Тут как раз мимо шёл милиционер, огромный, метров пять ростом. Подложили человека ему — у такого не пропадёт. А сами спрятались в кустах и смотрят. Ну, милиционер шёл-шёл, видит — что-то лежит на дороге, пищит. Поднял, понюхал и унёс к себе в милицию.

И у милиционера этот человек и правда не пропал: сначала отдали его в дом малютки, потом ещё в какой-то дом, потом этот человек немного вырос, пошёл в школу и там его стали учить разным предметам.

Но только никак у него не получалось учиться: всё ему как об стенку горох. Зададут домашнее задание — а он его даже записать не умеет, не то что сделать. Бились с ним, бились, да всё напрасно. Так и махнули на него рукой — решили, что дурак. Пусть сидит на задней парте.

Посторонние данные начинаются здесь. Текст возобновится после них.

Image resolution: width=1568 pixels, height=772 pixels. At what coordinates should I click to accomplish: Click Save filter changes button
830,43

Но тут пришла в школу новая учительница по математике. «Кто это, — говорит, — сидит там на задней парте, ворон считает?» Тут отличница поднимает руку: «А это у нас дурак, — говорит, — вы на него не обращайте внимания. Он ничего не понимает — просто так сидит.» Но учительница ей не поверила. Она молодая была, умная. Подошла к человеку, рассмотрела его внимательно и говорит: «А ты не такой уж и дурак! Я так думаю, что ты притворяешься. А ну скажи сколько будет семью-восемь?» И линейкой замахивается. Кое-как человек от неё в окошко выпрыгнул и убежал.

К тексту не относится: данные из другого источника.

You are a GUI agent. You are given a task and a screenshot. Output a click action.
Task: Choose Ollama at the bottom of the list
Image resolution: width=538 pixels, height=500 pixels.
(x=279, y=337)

А вечером учительница домой пришла, включила свет: а у неё на стенах сидит четыреста миллиардов тараканов. Или, может быть, больше, их ведь никто не считал. И все шевелятся!

Ну в общем не стала больше эта учительница в школе работать, уехала куда-то и никто её с тех пор не видел.

И человека после этого уже никто не трогал. Он сидел себе на задней парте всё время в первом классе и смотрел в окно. Только он не считал ворон, как все думали, а делал им разные знаки, а они тоже ему делали разные знаки. Ну, чтобы не скучно было.

Но в конце концов совсем ему надоело учиться в школе: все кругом говорят что-то непонятное, в тетрадках выводят какие-то загогулины. А зачем? Сами не знают зачем.

Так что однажды взял этот человек да и ушёл жить в парк. Парк был большой и человек поселился в самом-самом дальнем его углу, где никто не гулял, только собаки бездомные. Нашёл себе ямку, насыпал туда сухой травы и стал жить.

В парке ему нравилось гораздо больше, чем в школе. Вороны носили ему еду из разных мусорных ящиков. Там этой еды так много, что вороны даже не могли её всю съесть — если бы они её всю съели, то обязательно бы лопнули. Так что еды им было для человека совсем не жалко.

А белки никакой еды ему не носили, потому что дуры. Но как раз потому что дуры, от них тоже была польза: найдёт белка орех и закопает на зиму. Потом второй орех, пятый, десятый. А мозгов у неё в голове так мало, что больше двух мест она запомнить не может. Так что можно спокойно выкапывать и есть — белка про них всё равно забыла.

В общем зажил он — лучше не придумаешь: оброс со всех сторон волосами, грязи на него налипло столько, что зимой не холодно. Даже собаки ему завидовали, как он хорошо устроился.

А тут вдруг какая-то женщина забрела в этот угол парка непонятно зачем. Увидела человека и как закричит: «Ужас! — кричит, — ужас! Ребёнок! Немытый! Нечесаный! Без родителей! В школу не ходит! Безобразие! Непорядок!»

Так сильно кричала, что опять пришёл милиционер, тот самый, который пять метров ростом, — думал, что кого-то убили.

Взял он человека за шиворот и отнёс назад в школу. Там его снова посадили на заднюю парту и опять про него забыли.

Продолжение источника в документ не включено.